== Dataset records ==
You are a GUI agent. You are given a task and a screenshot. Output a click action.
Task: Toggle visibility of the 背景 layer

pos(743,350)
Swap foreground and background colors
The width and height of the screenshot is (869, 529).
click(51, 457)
===
== Dataset records ==
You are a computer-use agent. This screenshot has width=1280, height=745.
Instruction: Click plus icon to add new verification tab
===
All lines holding the word "agent" must be copied from the data.

**Written answer:**
You are a GUI agent. You are given a task and a screenshot. Output a click action.
You are a computer-use agent. This screenshot has width=1280, height=745.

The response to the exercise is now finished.